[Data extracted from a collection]
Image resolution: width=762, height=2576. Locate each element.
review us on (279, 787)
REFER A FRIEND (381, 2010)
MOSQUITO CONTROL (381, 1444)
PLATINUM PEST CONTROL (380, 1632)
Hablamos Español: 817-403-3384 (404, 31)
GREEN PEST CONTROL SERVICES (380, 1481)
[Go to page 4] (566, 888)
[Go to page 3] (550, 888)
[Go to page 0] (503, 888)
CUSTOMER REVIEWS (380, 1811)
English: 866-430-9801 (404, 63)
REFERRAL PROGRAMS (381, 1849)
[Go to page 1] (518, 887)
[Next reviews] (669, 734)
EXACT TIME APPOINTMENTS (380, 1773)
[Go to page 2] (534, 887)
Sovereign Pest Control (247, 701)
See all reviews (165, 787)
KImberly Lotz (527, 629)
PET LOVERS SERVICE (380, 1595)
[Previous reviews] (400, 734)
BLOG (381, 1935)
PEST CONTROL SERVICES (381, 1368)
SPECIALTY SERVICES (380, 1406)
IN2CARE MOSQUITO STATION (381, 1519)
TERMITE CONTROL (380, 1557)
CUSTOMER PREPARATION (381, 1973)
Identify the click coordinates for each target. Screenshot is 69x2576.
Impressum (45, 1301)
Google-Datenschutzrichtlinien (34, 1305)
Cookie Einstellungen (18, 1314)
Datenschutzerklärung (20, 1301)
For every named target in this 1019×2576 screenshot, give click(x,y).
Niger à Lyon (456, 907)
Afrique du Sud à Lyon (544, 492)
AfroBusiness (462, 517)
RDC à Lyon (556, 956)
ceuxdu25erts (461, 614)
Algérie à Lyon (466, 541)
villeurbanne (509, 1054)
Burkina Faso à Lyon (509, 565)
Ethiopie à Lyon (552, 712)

▸ **PROBLEM TO SOLVE**: Please output only the lines from the one holding "Sovereign Pest Control (247, 701)" to the end of the records, first and last included, exactly as they appear.

▸ **TASK RESULT**:
Sovereign Pest Control (247, 701)
See all reviews (165, 787)
KImberly Lotz (527, 629)
PET LOVERS SERVICE (380, 1595)
[Previous reviews] (400, 734)
BLOG (381, 1935)
PEST CONTROL SERVICES (381, 1368)
SPECIALTY SERVICES (380, 1406)
IN2CARE MOSQUITO STATION (381, 1519)
TERMITE CONTROL (380, 1557)
CUSTOMER PREPARATION (381, 1973)
Identify the click coordinates for each target. Screenshot is 69x2576.
Impressum (45, 1301)
Google-Datenschutzrichtlinien (34, 1305)
Cookie Einstellungen (18, 1314)
Datenschutzerklärung (20, 1301)
For every named target in this 1019×2576 screenshot, give click(x,y).
Niger à Lyon (456, 907)
Afrique du Sud à Lyon (544, 492)
AfroBusiness (462, 517)
RDC à Lyon (556, 956)
ceuxdu25erts (461, 614)
Algérie à Lyon (466, 541)
villeurbanne (509, 1054)
Burkina Faso à Lyon (509, 565)
Ethiopie à Lyon (552, 712)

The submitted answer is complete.